Enabling behaviors are common in families with drug addiction or alcoholism because most people don’t know how to handle these problems. Parents, siblings, children, friends, co-workers, and sometimes even therapists are guilty of enabling. They simply don’t have the knowledge or skills to deal with the situation in the best way. They usually start out by doing all the wrong things, which is not beneficial to the addict or themselves.
Enabling is when someone makes it easier for the addict to continue his or her drug abuse and alcoholism. They protect the addict from the negative consequences of their behavior, which only ends up making it worse. This is not done intentionally, but rather out of misguided love. It can’t be fixed until family members learn the skills they need to handle someone with an addiction effectively.

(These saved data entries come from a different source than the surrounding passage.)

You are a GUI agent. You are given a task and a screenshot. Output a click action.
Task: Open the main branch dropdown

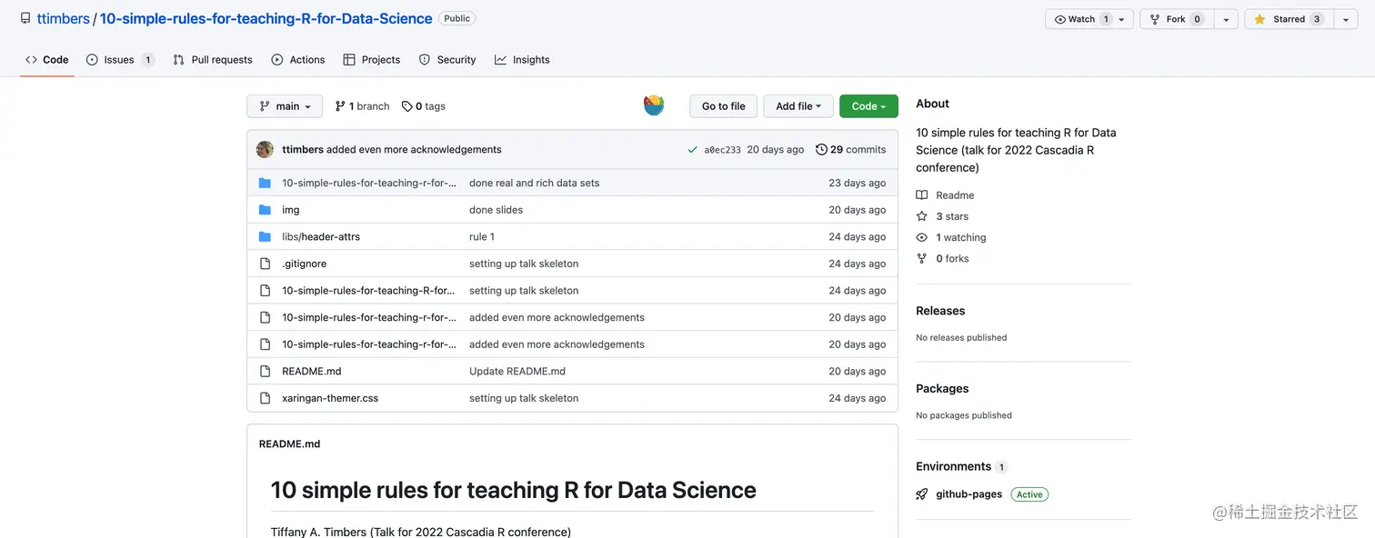284,105
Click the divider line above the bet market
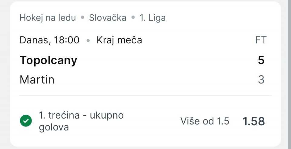 pos(146,95)
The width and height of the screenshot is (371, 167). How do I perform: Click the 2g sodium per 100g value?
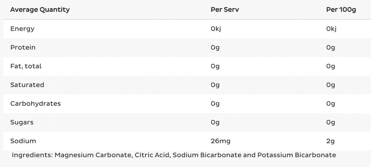tap(330, 141)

Some common examples of enabling someone with alcoholism or a drug addiction include giving money to the addict, bailing them out of jail, ignoring or defending their behavior, lying for them, doing things that they should be doing for themselves, and making excuses for them, such as calling them off sick from work when they’re actually hung over. They may resist trying to get the addict into a treatment program or rehab facility. They’re reluctant to admit that their loved one has a real addiction and the social stigma that could result.
There are two stages of enabling. When the drug and alcohol abuse begins, family members typically show innocent enabling. They are in denial of the addiction and believe they’re doing the right thing. After a while, this changes to desperate enabling. People realize how bad the drug and alcohol addiction has become, yet they are afraid to face it. Rather than helping the individual by getting them into an addiction treatment program, the family and friends show even more enabling behavior. Of course, this only allows the person to spiral deeper into addiction.